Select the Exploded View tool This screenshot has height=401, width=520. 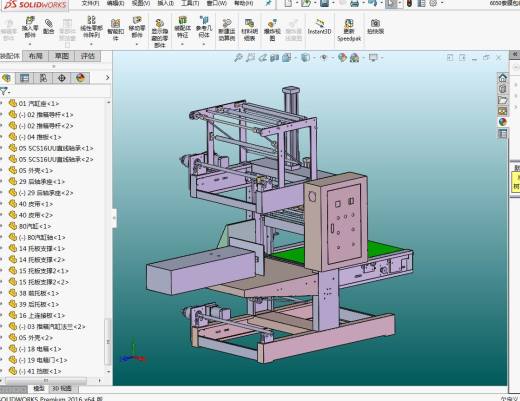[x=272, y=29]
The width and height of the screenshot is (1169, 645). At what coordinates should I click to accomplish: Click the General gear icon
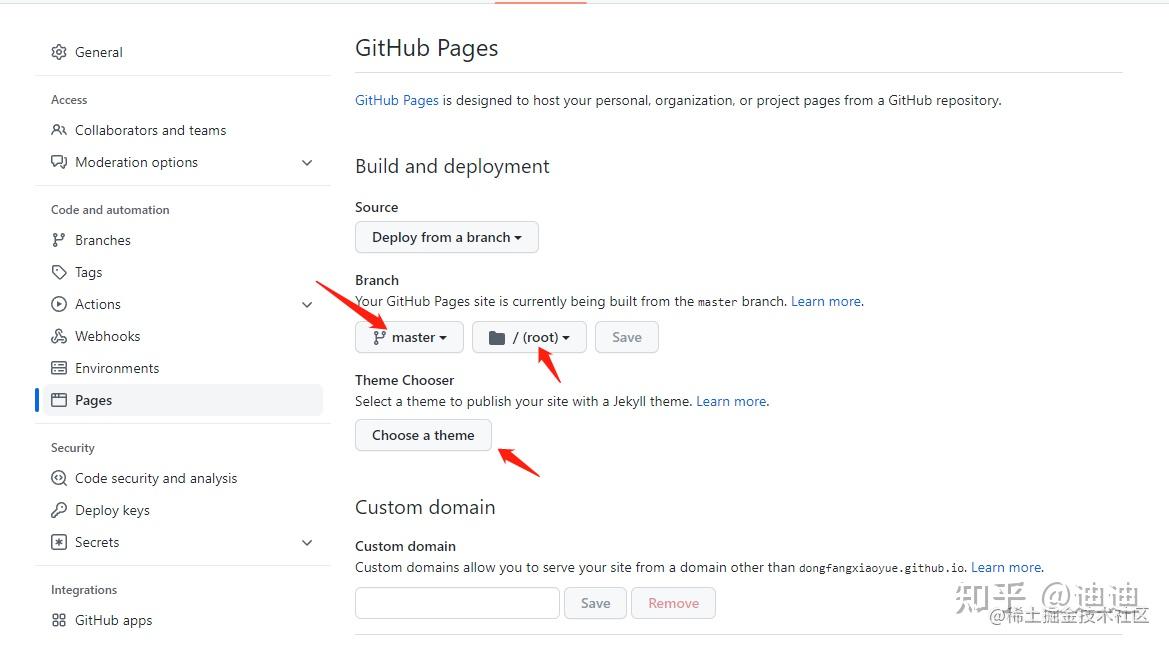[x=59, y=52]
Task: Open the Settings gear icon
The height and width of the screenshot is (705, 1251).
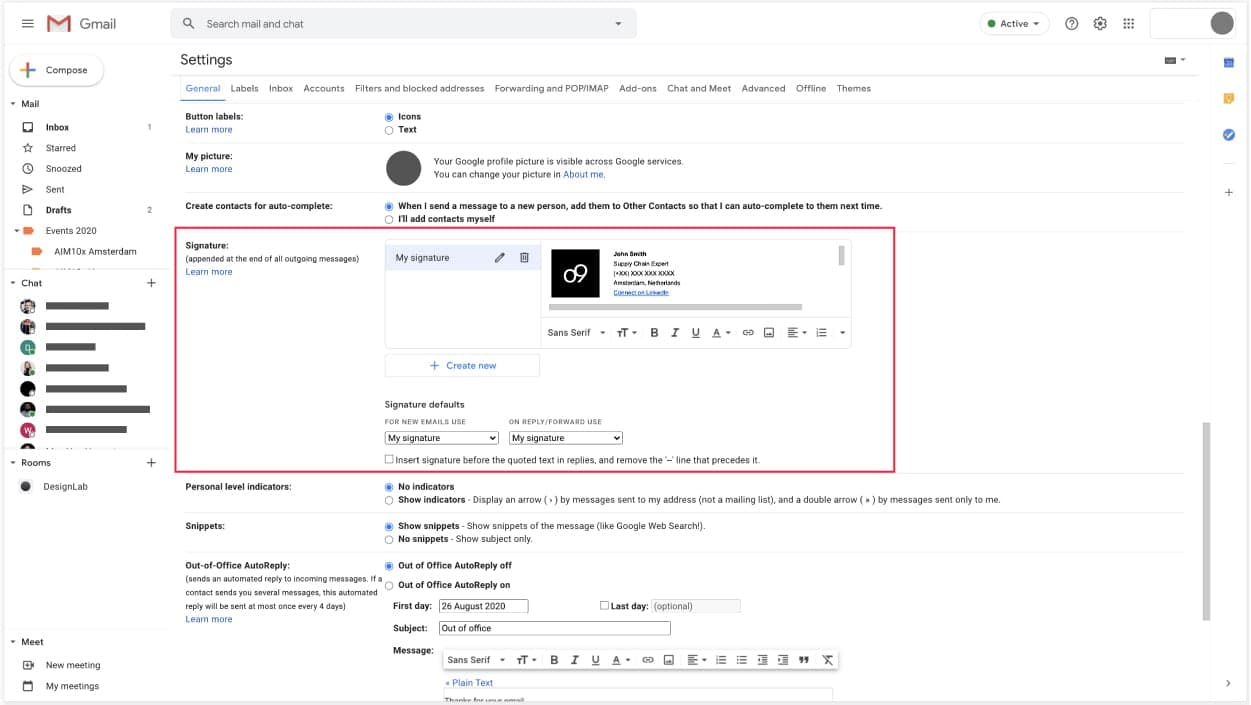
■ ■ ■
## Work to complete
Repeat only the lines from the one holding "The width and" through the last line of the data, inclusive. Keep the pictures out.

## Response to the exercise
The width and height of the screenshot is (1169, 645). At what coordinates should I click to accomplish: Click the General gear icon
[x=59, y=52]
Task: Open the Settings gear icon
The height and width of the screenshot is (705, 1251).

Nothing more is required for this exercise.